"To najważniejsze porozumienie w historii kraju" - powiedział prezydent Turcji Prezydent Turcji Recep Tayyip Erdogan, kiedy z potężnych transportowców wyładowywano w Ankarze kolejne elementy rosyjskiego systemu antyrakietowego S-400.
Nie pomogły naciski i groźby Amerykanów, którzy byli wściekli nie tylko dlatego, że Turcja, ważny członek NATO kupuje rosyjskie uzbrojenie.
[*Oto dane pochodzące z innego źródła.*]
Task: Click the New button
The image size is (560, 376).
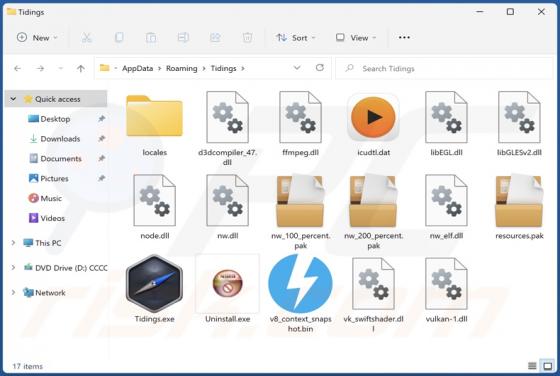Action: (37, 37)
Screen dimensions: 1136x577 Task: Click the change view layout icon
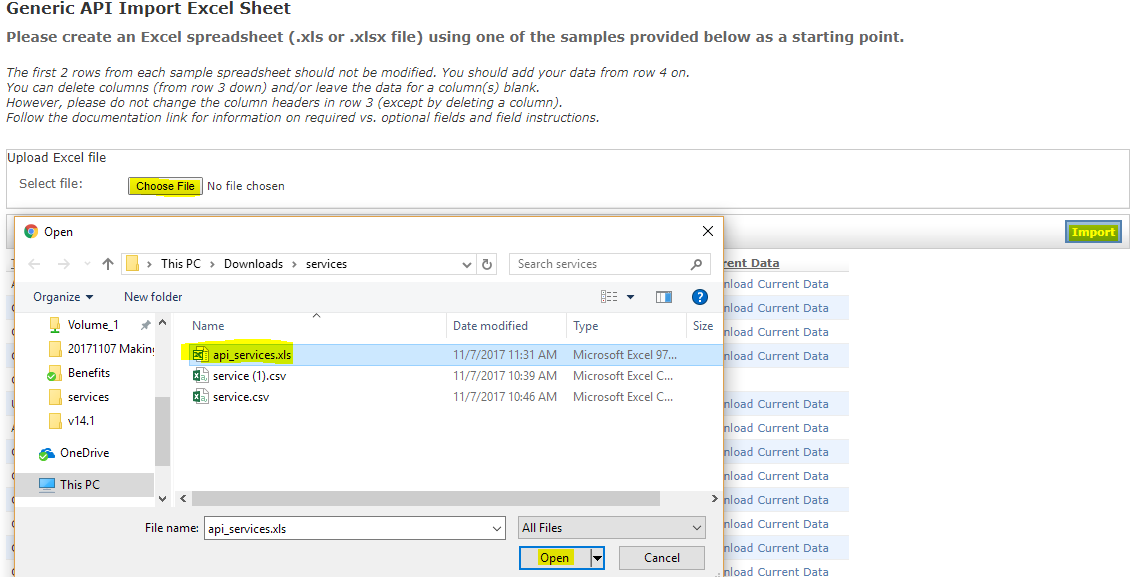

Zdaniem wielu analityków Rosjanie, sprzedając Turcji, zyskają możliwość sprawdzenia, czy ich system byłby w stanie namierzyć i zniszczyć uważane za niewidzialne amerykańskie myśliwce F-35.
Turcja bowiem jako jeden z nielicznych krajów na świecie dostała zgodę i zawarła umowę na zakup tych supernowoczesnych maszyn od Stanów Zjednoczonych. Waszyngton jednak umowę anulował, kiedy Ankara zdecydowała się na zakup S-400. Turcja dostała dwie lub trzy maszyny i na tym koniec. Amerykanie przekonują też, że system S-400 nie jest kompatybilny ze sprzętem wojskowym NATO i może być groźny dla samolotów natowskich.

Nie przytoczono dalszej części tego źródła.